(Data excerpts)
──────────

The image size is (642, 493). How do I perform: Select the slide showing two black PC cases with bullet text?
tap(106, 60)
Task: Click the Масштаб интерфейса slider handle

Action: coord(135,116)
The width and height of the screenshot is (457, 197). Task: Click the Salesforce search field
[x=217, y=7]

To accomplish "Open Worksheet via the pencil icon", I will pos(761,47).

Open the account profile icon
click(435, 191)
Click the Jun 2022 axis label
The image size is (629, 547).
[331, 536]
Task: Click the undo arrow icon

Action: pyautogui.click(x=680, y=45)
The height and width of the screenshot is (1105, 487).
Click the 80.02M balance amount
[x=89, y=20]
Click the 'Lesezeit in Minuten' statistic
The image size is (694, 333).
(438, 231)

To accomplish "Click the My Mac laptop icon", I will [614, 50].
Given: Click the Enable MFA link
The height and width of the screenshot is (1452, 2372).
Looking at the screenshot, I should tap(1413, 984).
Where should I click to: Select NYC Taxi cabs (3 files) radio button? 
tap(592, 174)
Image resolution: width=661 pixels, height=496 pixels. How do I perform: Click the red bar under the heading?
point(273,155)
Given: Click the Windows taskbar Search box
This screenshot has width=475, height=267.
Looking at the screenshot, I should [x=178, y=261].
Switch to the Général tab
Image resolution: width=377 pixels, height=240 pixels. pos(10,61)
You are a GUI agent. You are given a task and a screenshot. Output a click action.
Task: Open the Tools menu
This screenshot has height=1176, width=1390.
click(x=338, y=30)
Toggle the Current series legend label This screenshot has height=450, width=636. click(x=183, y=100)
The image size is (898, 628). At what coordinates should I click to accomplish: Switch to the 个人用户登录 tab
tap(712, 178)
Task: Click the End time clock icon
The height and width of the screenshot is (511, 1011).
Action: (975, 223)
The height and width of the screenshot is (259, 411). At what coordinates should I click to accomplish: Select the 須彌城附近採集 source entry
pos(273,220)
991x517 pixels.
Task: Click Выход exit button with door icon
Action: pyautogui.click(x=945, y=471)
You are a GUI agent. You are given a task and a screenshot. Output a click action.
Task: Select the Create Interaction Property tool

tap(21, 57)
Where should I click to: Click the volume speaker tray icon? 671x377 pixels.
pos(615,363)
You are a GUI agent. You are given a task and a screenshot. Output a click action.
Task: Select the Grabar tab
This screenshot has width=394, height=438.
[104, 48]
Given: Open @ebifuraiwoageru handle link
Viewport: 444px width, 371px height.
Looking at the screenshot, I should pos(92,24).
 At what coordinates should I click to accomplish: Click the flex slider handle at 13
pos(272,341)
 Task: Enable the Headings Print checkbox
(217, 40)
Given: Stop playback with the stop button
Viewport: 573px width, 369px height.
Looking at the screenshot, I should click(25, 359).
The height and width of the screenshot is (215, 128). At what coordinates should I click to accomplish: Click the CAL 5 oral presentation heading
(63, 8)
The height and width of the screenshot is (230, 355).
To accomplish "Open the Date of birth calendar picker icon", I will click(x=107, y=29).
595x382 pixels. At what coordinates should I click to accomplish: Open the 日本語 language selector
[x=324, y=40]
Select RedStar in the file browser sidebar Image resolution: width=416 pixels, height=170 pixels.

──────────

▸ **Your task**
Go through the records above, find each line with the string "link", and copy it.

▸ **Answer to this task**
Given: Click the Enable MFA link
Given: Open @ebifuraiwoageru handle link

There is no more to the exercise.